PASSAGE:
:::
Swedish-American neurosurgeon (1907–2000)

Petter Lindström (March 1, 1907 – May 24, 2000) was a Swedish-American neurosurgeon. He was the first husband of actress Ingrid Bergman. Their marriage ended in divorce due to her affair with filmmaker Roberto Rossellini.

==Biography==
Lindström was born in Stöde. He earned dental and medical degrees at Heidelberg University and Leipzig University.

In 1933, Lindström met Bergman in Stockholm. They married in 1937, and had a daughter Pia. In 1943, he moved to the United States, where he studied for a medical degree from the University of Rochester. He eventually became a U.S. citizen.

In 1950, Lindström's marriage to Bergman ended in divorce due to her bearing Rossellini's son, Roberto.

In 1954, Lindström married Agnes Ronavec and they had four children: Karl, Peter, Michael and Brita.
:::
DATA EXTRACT:

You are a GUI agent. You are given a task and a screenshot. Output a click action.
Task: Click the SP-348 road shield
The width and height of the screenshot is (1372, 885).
:::
WHAT THIS EXERCISE ASKS:
A – Reproduce the part of the Petter Lindström biography that opens with the words containing "Petter Lindström (March" and closes with "Rossellini's son, Roberto.".
B – In the Petter Lindström biography, which two universities awarded him his dental and medical degrees?
C – Pick up the Petter Lindström biography after its last sentence and continue writing it.

EXPECTED OUTPUTS:
A –
Petter Lindström (March 1, 1907 – May 24, 2000) was a Swedish-American neurosurgeon. He was the first husband of actress Ingrid Bergman. Their marriage ended in divorce due to her affair with filmmaker Roberto Rossellini.

==Biography==
Lindström was born in Stöde. He earned dental and medical degrees at Heidelberg University and Leipzig University.

In 1933, Lindström met Bergman in Stockholm. They married in 1937, and had a daughter Pia. In 1943, he moved to the United States, where he studied for a medical degree from the University of Rochester. He eventually became a U.S. citizen.

In 1950, Lindström's marriage to Bergman ended in divorce due to her bearing Rossellini's son, Roberto.

B – Heidelberg University and Leipzig University.

C –
Lindström taught neurosurgery at the University of California, Los Angeles. He also taught medicine at the University of Pittsburgh and the University of Utah. From 1955 to 1964 he was Chief of Neurosurgery at the Veterans Administration Hospital in Salt Lake City, and from 1964 to 1978 he held his own practice in San Francisco.

In the 1950's Lindstrom developed a technique for using ultrasonic energy in neurosurgery, hoping to gain the effects of prefrontal lobotomy without cutting into the head. This was a conceptual innovation but the treatment lacked necessary precision and selective targeting.

Lindström died on May 24, 2000, at the age of 93 in Sonoma, California.